▶ _AIM_:
Reproduce the lines of the material, starting at the line that contains "The image size is (711, 444)." and ending with the final line, both ends included.

▶ _INFORMATION SHOWN_:
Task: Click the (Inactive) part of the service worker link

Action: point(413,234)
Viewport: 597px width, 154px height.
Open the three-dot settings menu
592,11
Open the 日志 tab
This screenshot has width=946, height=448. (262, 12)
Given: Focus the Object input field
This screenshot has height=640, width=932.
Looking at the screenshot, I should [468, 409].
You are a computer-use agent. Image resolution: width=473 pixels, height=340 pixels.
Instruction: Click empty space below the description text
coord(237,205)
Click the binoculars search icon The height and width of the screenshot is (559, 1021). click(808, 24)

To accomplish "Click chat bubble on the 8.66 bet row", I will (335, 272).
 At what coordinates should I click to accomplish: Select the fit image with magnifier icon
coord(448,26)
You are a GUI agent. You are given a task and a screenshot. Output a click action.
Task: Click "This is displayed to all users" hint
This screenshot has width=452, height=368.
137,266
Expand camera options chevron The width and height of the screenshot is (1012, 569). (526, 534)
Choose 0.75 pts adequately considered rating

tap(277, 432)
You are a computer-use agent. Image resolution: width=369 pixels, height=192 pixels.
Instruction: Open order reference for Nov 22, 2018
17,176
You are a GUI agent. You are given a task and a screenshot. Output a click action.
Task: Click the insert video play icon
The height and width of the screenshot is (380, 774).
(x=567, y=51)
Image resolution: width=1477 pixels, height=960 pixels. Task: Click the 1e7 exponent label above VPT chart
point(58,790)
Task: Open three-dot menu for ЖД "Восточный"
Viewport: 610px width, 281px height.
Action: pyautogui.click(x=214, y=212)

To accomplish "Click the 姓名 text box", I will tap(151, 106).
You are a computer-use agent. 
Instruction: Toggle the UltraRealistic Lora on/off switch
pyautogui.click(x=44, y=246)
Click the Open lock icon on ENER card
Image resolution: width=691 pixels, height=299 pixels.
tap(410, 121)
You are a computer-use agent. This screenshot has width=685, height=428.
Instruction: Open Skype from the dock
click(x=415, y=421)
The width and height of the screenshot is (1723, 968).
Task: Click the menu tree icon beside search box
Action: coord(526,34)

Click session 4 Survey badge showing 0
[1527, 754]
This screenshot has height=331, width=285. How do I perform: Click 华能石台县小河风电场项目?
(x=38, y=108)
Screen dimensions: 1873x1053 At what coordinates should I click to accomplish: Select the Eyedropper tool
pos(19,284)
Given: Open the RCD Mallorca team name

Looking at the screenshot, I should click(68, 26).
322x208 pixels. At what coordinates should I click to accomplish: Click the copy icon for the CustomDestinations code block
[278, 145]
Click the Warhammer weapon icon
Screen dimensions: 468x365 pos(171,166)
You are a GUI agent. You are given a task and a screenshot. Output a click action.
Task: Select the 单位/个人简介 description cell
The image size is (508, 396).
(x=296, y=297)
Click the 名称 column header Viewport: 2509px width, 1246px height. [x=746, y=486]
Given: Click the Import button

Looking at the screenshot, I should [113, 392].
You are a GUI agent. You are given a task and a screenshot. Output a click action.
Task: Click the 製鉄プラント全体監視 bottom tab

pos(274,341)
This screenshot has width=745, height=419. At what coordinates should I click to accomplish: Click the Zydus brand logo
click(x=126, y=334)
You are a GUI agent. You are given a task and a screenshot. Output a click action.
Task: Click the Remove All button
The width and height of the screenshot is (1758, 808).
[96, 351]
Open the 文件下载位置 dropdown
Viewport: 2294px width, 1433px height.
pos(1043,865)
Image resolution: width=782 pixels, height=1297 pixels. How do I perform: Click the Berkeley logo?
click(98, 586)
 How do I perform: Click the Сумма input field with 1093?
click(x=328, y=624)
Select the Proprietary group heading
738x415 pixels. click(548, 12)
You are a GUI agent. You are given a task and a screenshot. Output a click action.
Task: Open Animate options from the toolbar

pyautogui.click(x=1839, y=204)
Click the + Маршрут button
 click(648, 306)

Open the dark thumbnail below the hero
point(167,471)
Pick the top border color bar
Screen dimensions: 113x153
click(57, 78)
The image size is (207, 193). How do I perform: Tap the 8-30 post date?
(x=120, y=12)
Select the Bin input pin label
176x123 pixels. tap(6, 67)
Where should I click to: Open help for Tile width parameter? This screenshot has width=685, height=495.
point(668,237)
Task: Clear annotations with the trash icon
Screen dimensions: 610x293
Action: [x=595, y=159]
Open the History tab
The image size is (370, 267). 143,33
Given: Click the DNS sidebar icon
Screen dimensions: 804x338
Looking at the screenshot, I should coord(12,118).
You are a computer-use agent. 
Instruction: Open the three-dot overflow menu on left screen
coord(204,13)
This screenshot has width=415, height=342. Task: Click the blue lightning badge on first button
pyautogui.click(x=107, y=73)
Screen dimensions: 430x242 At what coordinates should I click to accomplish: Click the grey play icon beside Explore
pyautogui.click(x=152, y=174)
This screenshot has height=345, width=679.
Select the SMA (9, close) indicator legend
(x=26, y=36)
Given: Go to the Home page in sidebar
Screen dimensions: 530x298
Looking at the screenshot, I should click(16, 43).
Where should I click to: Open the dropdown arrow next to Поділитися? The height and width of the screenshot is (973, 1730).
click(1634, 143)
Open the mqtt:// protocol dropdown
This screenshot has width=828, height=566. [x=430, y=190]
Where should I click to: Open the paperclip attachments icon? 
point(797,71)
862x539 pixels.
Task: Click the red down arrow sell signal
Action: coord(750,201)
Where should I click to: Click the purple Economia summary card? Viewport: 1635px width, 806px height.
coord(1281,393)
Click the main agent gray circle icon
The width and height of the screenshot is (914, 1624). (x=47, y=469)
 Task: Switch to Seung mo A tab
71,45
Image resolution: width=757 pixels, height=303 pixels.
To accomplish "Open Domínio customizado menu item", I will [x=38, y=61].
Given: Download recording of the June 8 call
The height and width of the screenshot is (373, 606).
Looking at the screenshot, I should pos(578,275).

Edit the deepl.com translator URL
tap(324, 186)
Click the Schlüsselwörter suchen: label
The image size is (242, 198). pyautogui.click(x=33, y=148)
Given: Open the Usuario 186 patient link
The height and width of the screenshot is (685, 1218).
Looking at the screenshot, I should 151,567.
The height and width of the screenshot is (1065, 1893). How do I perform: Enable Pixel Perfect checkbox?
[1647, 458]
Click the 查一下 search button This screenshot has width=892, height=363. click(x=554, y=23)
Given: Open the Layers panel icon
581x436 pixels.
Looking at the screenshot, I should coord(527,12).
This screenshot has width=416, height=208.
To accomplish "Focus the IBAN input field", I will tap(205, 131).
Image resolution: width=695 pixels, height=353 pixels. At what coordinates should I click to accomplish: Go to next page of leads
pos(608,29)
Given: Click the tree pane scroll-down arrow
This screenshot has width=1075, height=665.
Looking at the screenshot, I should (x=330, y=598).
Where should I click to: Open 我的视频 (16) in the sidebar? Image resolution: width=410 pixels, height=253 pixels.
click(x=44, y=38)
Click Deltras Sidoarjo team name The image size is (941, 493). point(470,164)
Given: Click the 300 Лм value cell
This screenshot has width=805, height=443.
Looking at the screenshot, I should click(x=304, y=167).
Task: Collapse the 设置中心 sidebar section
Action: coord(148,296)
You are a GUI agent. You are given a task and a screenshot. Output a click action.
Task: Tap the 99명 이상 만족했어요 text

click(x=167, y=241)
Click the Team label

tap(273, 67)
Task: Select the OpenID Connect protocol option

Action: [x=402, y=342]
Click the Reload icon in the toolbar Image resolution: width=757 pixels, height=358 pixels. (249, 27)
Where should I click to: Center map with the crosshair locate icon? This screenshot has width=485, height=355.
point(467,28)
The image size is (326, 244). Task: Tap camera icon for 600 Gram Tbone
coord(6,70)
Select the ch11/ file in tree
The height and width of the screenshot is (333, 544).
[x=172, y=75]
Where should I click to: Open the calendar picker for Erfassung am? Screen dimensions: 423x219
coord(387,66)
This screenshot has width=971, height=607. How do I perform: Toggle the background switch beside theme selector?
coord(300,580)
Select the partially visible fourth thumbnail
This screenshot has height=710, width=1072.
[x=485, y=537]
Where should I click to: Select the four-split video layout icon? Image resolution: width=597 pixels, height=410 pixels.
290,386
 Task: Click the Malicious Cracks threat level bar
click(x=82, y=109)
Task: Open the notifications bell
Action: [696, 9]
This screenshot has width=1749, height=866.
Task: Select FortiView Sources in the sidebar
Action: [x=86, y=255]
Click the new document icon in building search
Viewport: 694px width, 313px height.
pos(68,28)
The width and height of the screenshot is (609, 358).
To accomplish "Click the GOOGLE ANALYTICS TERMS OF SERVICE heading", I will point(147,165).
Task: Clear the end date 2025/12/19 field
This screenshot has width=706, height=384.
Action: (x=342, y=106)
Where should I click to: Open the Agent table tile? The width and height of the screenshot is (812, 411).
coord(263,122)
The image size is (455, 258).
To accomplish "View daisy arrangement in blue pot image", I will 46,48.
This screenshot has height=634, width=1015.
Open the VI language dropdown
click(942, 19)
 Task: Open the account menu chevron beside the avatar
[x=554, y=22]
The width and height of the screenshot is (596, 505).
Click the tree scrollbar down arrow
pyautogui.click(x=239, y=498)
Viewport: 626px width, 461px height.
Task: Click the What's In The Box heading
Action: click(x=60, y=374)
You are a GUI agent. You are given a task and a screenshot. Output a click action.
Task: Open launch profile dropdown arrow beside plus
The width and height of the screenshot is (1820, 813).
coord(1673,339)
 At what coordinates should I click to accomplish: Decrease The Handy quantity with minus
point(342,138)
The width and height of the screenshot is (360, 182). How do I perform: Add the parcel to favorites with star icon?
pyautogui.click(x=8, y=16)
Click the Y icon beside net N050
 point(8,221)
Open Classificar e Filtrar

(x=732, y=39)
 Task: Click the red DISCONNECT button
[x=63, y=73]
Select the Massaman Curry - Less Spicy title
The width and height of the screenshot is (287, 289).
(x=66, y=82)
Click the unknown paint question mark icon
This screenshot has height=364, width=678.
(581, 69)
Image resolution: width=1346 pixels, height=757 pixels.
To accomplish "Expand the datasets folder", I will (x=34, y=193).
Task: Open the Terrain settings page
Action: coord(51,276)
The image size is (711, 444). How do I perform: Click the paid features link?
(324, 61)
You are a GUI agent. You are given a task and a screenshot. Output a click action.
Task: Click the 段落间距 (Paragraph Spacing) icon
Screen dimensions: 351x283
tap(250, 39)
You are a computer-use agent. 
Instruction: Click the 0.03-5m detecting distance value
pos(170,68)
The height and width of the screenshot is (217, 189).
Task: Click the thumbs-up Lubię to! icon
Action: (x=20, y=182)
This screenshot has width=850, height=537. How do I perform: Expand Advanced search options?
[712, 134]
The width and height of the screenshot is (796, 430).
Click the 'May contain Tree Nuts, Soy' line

▶ _RESPONSE TO THIS EXERCISE_:
The image size is (711, 444). How do I perform: Click the paid features link?
(324, 61)
You are a GUI agent. You are given a task and a screenshot. Output a click action.
Task: Click the 段落间距 (Paragraph Spacing) icon
Screen dimensions: 351x283
tap(250, 39)
You are a computer-use agent. 
Instruction: Click the 0.03-5m detecting distance value
pos(170,68)
The height and width of the screenshot is (217, 189).
Task: Click the thumbs-up Lubię to! icon
Action: (x=20, y=182)
This screenshot has width=850, height=537. How do I perform: Expand Advanced search options?
[712, 134]
The width and height of the screenshot is (796, 430).
Click the 'May contain Tree Nuts, Soy' line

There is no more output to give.